Good code is a great thing. It’s like money in the bank. It gets results. Developers like to work with it. Good code is easy to add features to. Good code is easy to understand. Everything’s better when the code is good.
While working with junior developers, I’ve found myself trying to explain what we are striving for when coding.
In honor of Joel Spolsky’s ultra simple hiring criteria, I have narrowed my view of good code into two basic criteria that form an umbrella for most good coding practices.
Good code is:
- Code that gets the job done.
- Code that is maintainable.
Getting the philosophy down to two criteria makes it portable. These two criteria easily fit in your head while you work. They easily come to mind when you are reviewing what you’ve written.
The first criteria, “gets the job done”, is essential. You need to keep working the code until the job is getting done.
The second criteria, “is maintainable”, is a mixed bag of properties that will affect how hard or expensive it is to keep the code running and adapt it for future needs.
When you look at these two criteria together, they are opposing forces. Criteria one, “gets the job done”, is an additive force. Concentrating on the getting the job done, we add code unchecked. While criteria two, “is maintainable”, is largely subtractive. While concentrating here, we push for simplicity, agility, and reducing the mental load required to work with the code.

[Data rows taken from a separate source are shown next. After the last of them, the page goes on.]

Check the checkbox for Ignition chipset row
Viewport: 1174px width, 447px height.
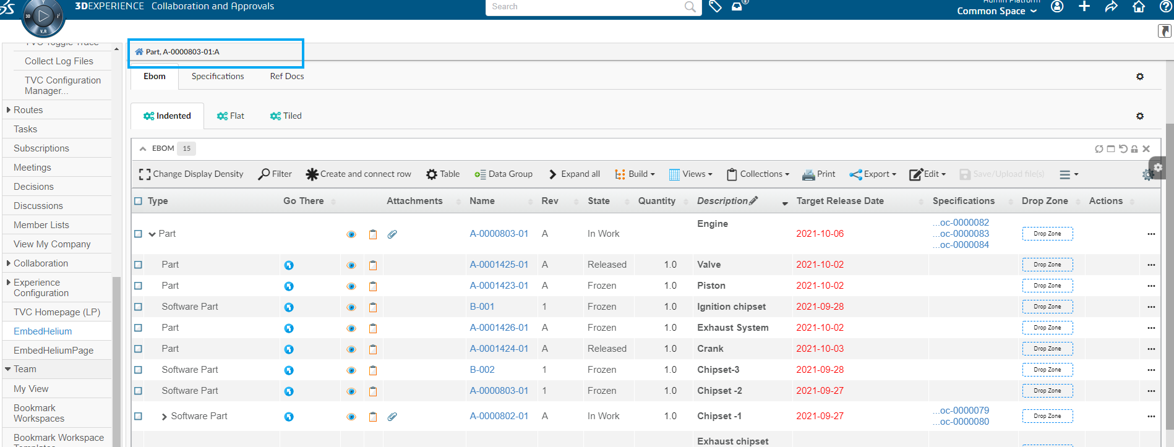[x=138, y=307]
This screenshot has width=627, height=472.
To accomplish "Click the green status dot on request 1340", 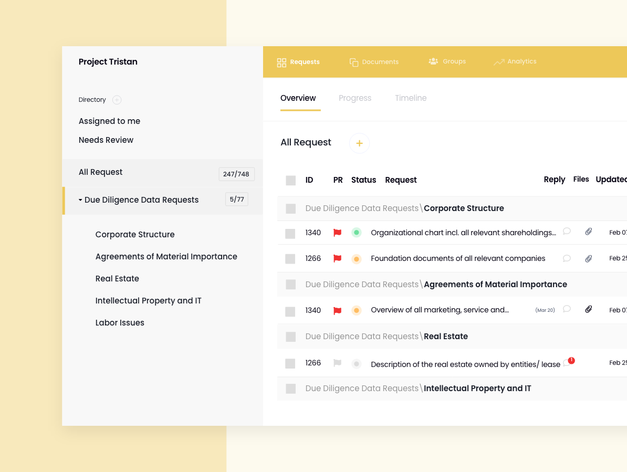I will [x=357, y=233].
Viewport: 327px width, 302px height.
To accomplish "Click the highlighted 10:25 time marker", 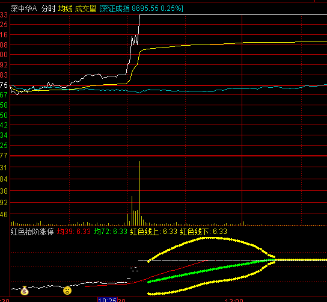I will [108, 300].
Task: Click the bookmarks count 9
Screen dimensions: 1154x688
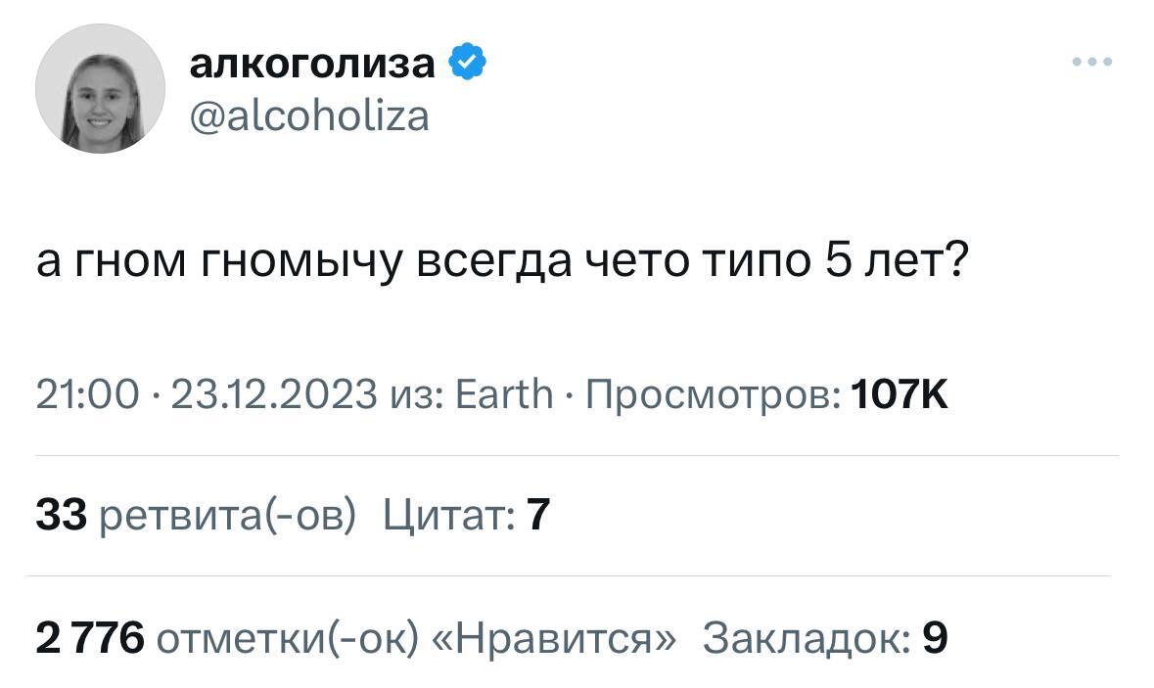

Code that gets the job done
If the code is a math function, the answer should be right. If we want the answer quickly, then the code should be fast. This is pretty straight forward. Get the job done.
Automated Acceptance Tests
In practice we need to prove that the job is done. One way to do this is to have a tester or product owner look at the result and give a thumbs up. However, looking closely at results may be interesting once, but this validation will need to be done again and again with each change and deploy. Repetitive tasks like this are expensive, error prone, and steal the joy out of making software.
Yet, validation is part of getting the job done.
So, I believe that automated tests are an integral part of good code. A good code base performs it’s own validation.
Many people hold this same view and we hear it all the time. Yet it’s a lesson I see being learned again and again. And it’s a point I’ll hit in more depth in another post.
The testing scope that is most important to focus on is the acceptance criterial scope. If the acceptance criteria are well defined, then we don’t care about anything else. There are exceptions to this, like when you can reduce overall test complexity by testing sub-components, but in general, testing outside of the acceptance criteria is dancing that doesn’t necessarily need to be done, so why do it? If your tests prove the acceptance criteria are met, then there is nothing left for testers to do. This is great, because it allows your testers to move into a quality assurance role. They become consultants for your developers, predicting edge cases and common failure modes to include in the acceptance criteria and tests. This is good for requirement/story quality as well as the code.
Code that is maintainable
Like it or not, our code is almost never fire and forget (unless you’re a consultant, but that’s for another post).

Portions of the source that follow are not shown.